• [Exercise prompt]: Output the listing below, all of it, exactly as given.

• [Source data]:
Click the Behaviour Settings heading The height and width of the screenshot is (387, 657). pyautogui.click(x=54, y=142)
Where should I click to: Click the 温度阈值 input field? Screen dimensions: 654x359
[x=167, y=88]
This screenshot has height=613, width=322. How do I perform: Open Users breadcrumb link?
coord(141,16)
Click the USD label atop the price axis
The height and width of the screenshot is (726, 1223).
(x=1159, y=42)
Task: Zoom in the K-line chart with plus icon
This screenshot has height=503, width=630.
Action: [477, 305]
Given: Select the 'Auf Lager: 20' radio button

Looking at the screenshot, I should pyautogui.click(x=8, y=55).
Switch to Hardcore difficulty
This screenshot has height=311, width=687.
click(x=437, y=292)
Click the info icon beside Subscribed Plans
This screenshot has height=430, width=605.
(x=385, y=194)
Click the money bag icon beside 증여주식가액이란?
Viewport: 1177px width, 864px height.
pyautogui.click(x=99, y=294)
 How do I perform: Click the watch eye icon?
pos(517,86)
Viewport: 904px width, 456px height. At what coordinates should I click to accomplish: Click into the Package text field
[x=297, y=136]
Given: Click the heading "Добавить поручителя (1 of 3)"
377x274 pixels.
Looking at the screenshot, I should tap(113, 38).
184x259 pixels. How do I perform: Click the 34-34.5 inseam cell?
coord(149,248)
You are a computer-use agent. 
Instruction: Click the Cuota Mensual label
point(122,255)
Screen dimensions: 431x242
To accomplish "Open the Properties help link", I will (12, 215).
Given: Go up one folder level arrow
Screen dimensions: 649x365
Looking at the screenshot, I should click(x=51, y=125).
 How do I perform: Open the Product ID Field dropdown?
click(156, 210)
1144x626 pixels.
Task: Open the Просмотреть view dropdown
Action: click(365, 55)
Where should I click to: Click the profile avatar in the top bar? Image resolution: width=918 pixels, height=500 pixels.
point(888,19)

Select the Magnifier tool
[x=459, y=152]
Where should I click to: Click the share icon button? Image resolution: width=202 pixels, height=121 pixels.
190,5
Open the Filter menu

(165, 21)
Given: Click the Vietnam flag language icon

• [Solution to this exercise]:
Click the Behaviour Settings heading The height and width of the screenshot is (387, 657). pyautogui.click(x=54, y=142)
Where should I click to: Click the 温度阈值 input field? Screen dimensions: 654x359
[x=167, y=88]
This screenshot has height=613, width=322. How do I perform: Open Users breadcrumb link?
coord(141,16)
Click the USD label atop the price axis
The height and width of the screenshot is (726, 1223).
(x=1159, y=42)
Task: Zoom in the K-line chart with plus icon
This screenshot has height=503, width=630.
Action: [477, 305]
Given: Select the 'Auf Lager: 20' radio button

Looking at the screenshot, I should pyautogui.click(x=8, y=55).
Switch to Hardcore difficulty
This screenshot has height=311, width=687.
click(x=437, y=292)
Click the info icon beside Subscribed Plans
This screenshot has height=430, width=605.
(x=385, y=194)
Click the money bag icon beside 증여주식가액이란?
Viewport: 1177px width, 864px height.
pyautogui.click(x=99, y=294)
 How do I perform: Click the watch eye icon?
pos(517,86)
Viewport: 904px width, 456px height. At what coordinates should I click to accomplish: Click into the Package text field
[x=297, y=136]
Given: Click the heading "Добавить поручителя (1 of 3)"
377x274 pixels.
Looking at the screenshot, I should tap(113, 38).
184x259 pixels. How do I perform: Click the 34-34.5 inseam cell?
coord(149,248)
You are a computer-use agent. 
Instruction: Click the Cuota Mensual label
point(122,255)
Screen dimensions: 431x242
To accomplish "Open the Properties help link", I will (12, 215).
Given: Go up one folder level arrow
Screen dimensions: 649x365
Looking at the screenshot, I should click(x=51, y=125).
 How do I perform: Open the Product ID Field dropdown?
click(156, 210)
1144x626 pixels.
Task: Open the Просмотреть view dropdown
Action: click(365, 55)
Where should I click to: Click the profile avatar in the top bar? Image resolution: width=918 pixels, height=500 pixels.
point(888,19)

Select the Magnifier tool
[x=459, y=152]
Where should I click to: Click the share icon button? Image resolution: width=202 pixels, height=121 pixels.
190,5
Open the Filter menu

(165, 21)
Given: Click the Vietnam flag language icon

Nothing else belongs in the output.